* _Dataset excerpts_:
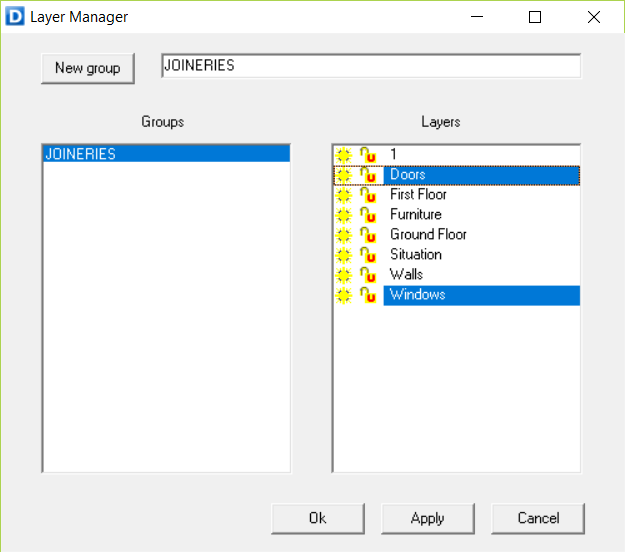The width and height of the screenshot is (625, 552).
Task: Click the lock icon on the Ground Floor layer
Action: point(368,235)

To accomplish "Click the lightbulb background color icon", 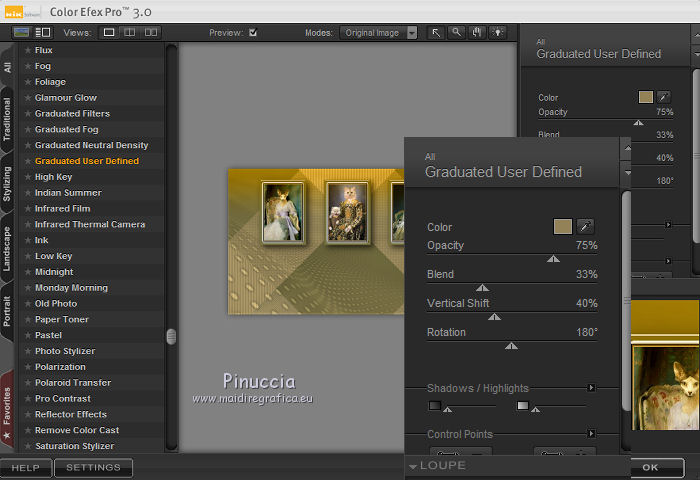I will (497, 33).
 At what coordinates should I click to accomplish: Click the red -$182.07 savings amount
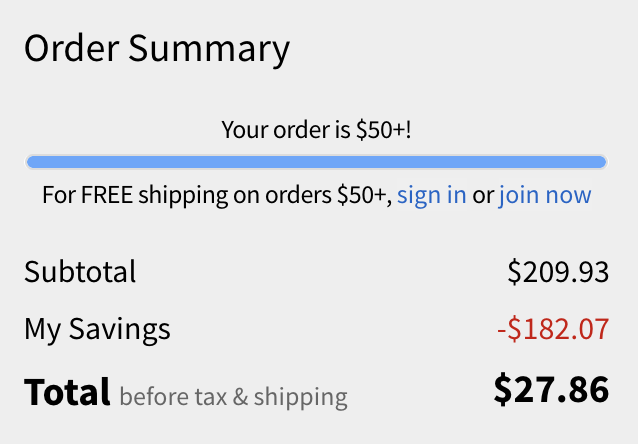pyautogui.click(x=552, y=329)
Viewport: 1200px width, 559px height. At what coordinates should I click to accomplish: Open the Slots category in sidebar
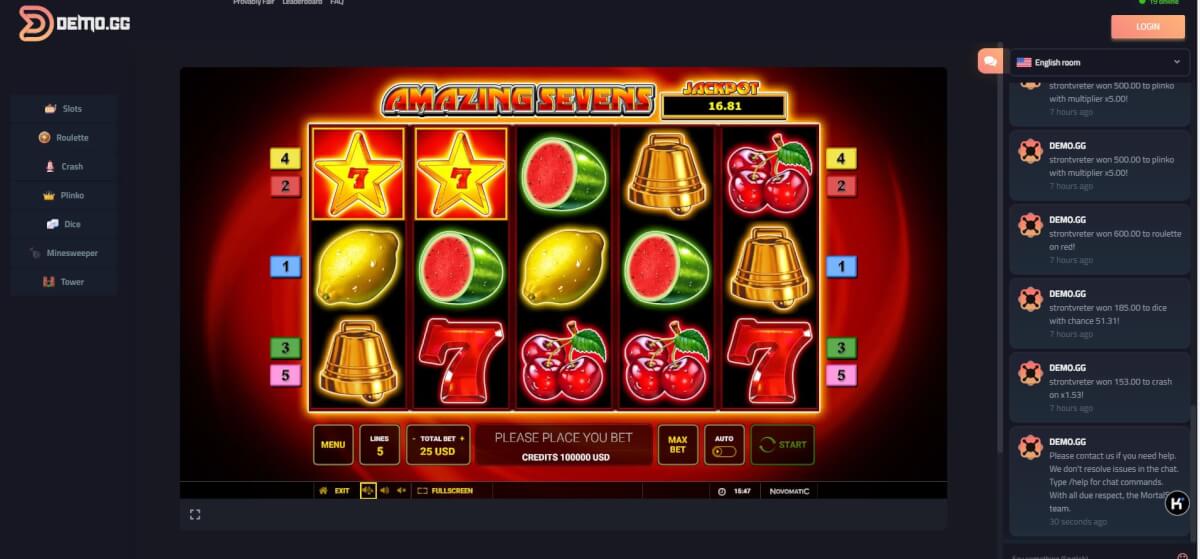click(64, 108)
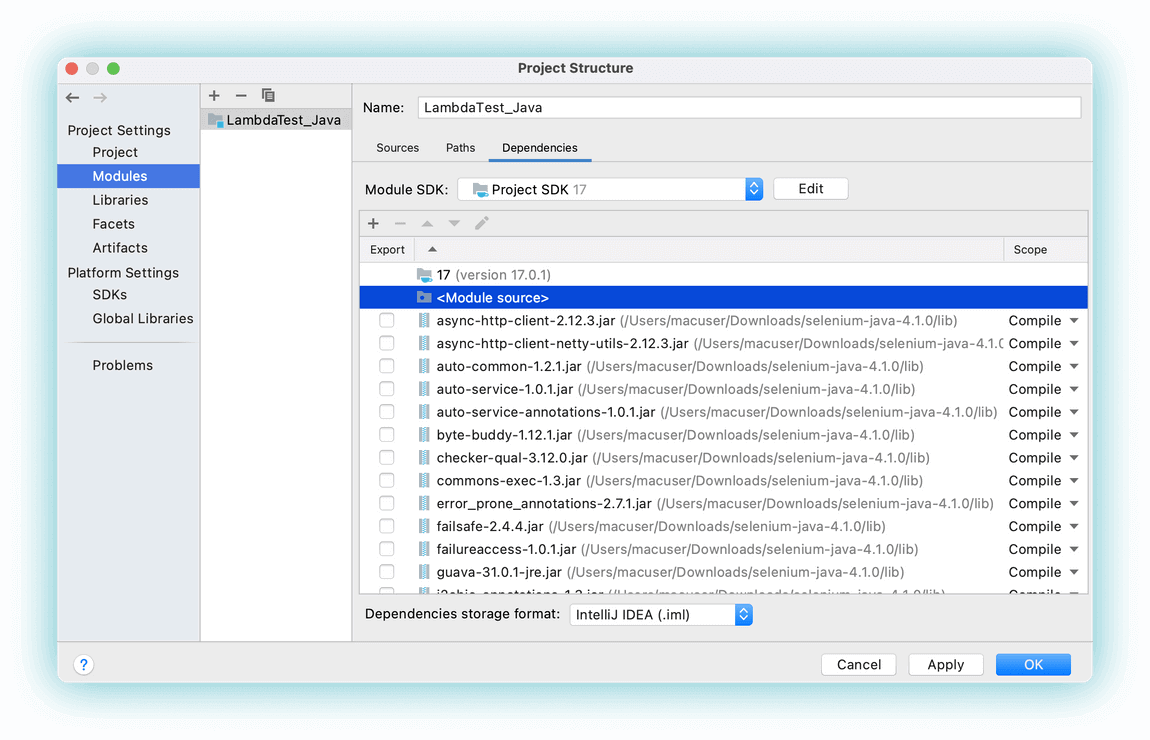The height and width of the screenshot is (740, 1150).
Task: Toggle export checkbox for guava-31.0.1-jre.jar
Action: click(x=387, y=572)
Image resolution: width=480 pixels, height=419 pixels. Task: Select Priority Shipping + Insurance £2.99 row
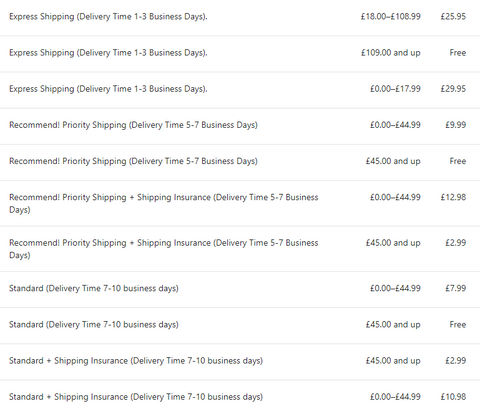240,249
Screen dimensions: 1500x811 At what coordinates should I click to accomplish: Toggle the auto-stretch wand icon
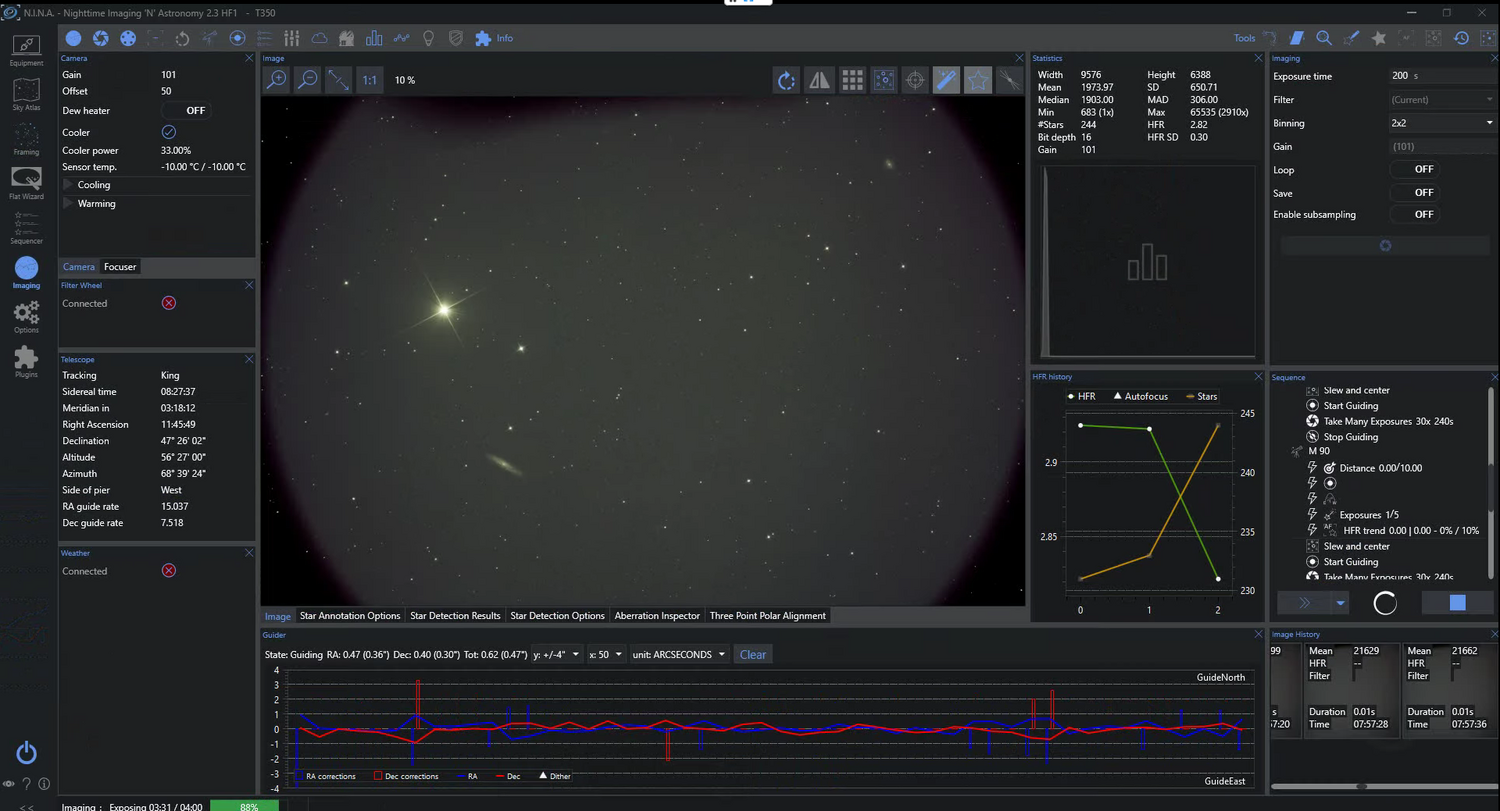point(946,80)
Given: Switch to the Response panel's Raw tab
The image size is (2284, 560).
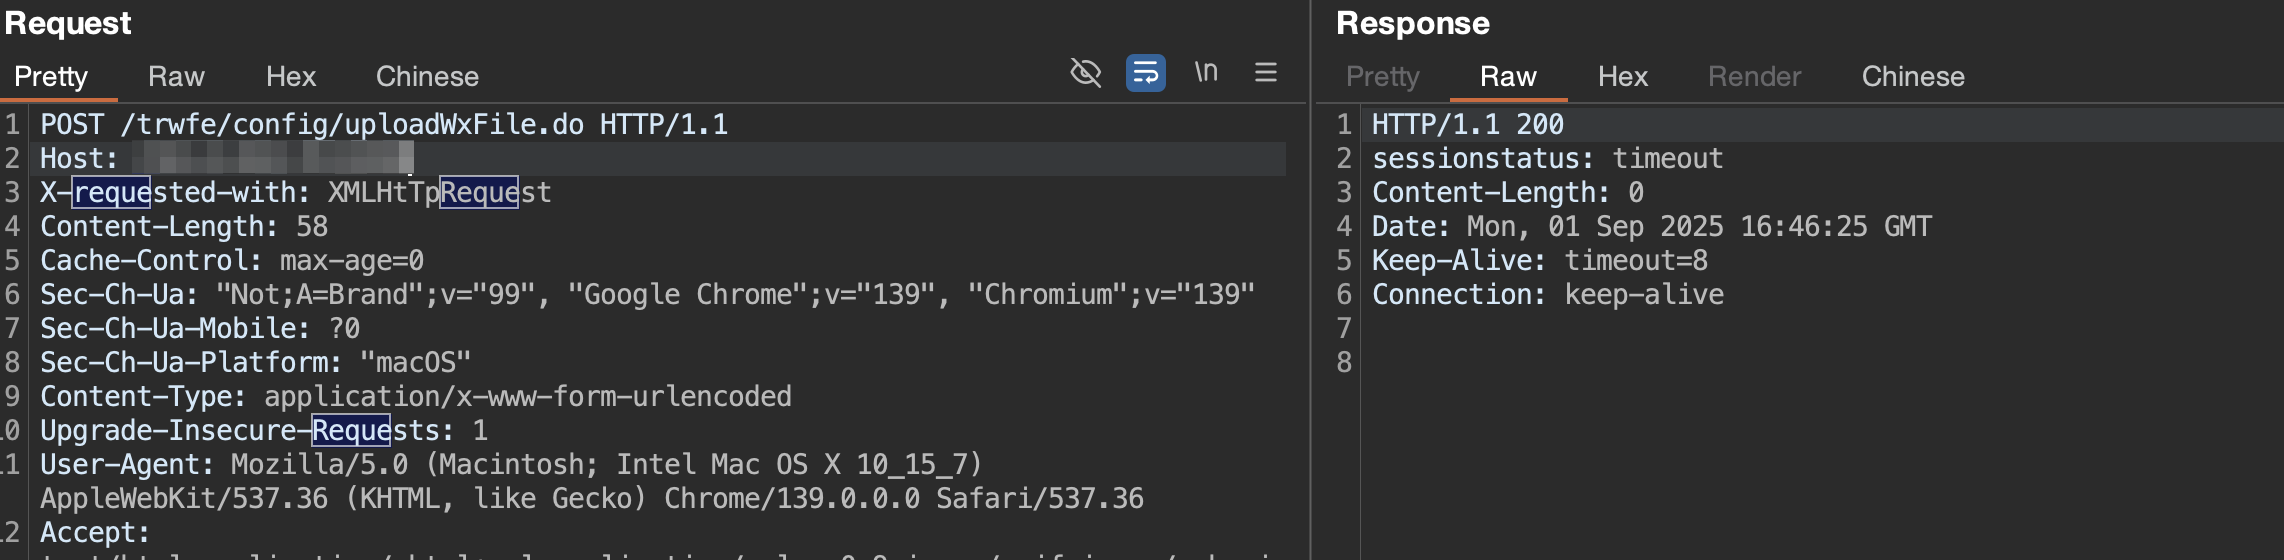Looking at the screenshot, I should pos(1508,77).
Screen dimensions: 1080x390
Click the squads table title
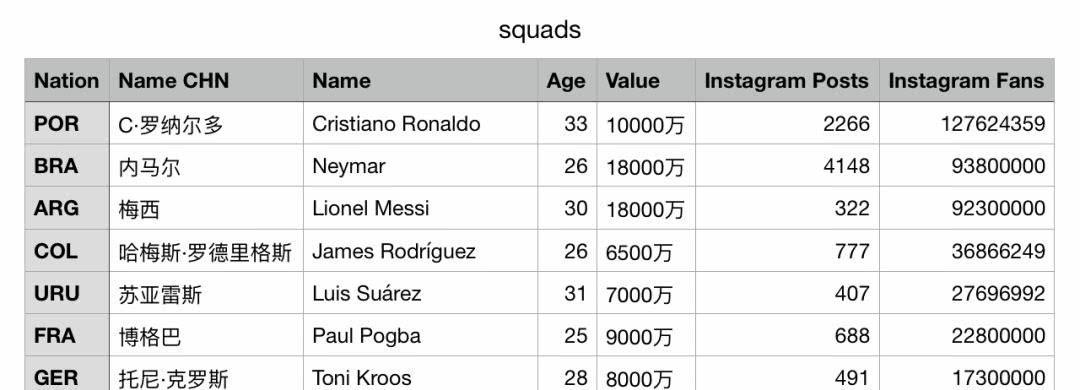(539, 30)
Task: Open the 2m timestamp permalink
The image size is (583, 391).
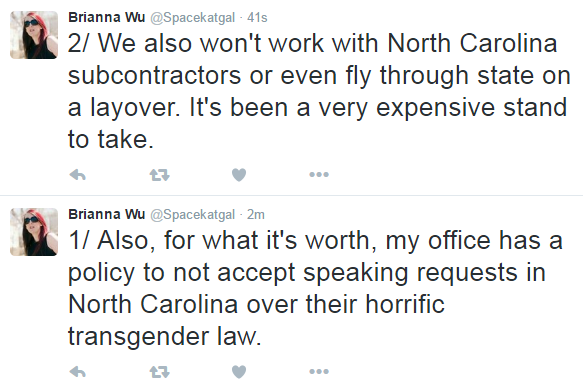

* _Description of the task_: Starting at the line that contains "Click the squads table title", restate every line through the end of the records exactly as written, but leave the pictures out.

* _Task answer_:
Click the squads table title
(539, 30)
Task: Open the 2m timestamp permalink
The image size is (583, 391).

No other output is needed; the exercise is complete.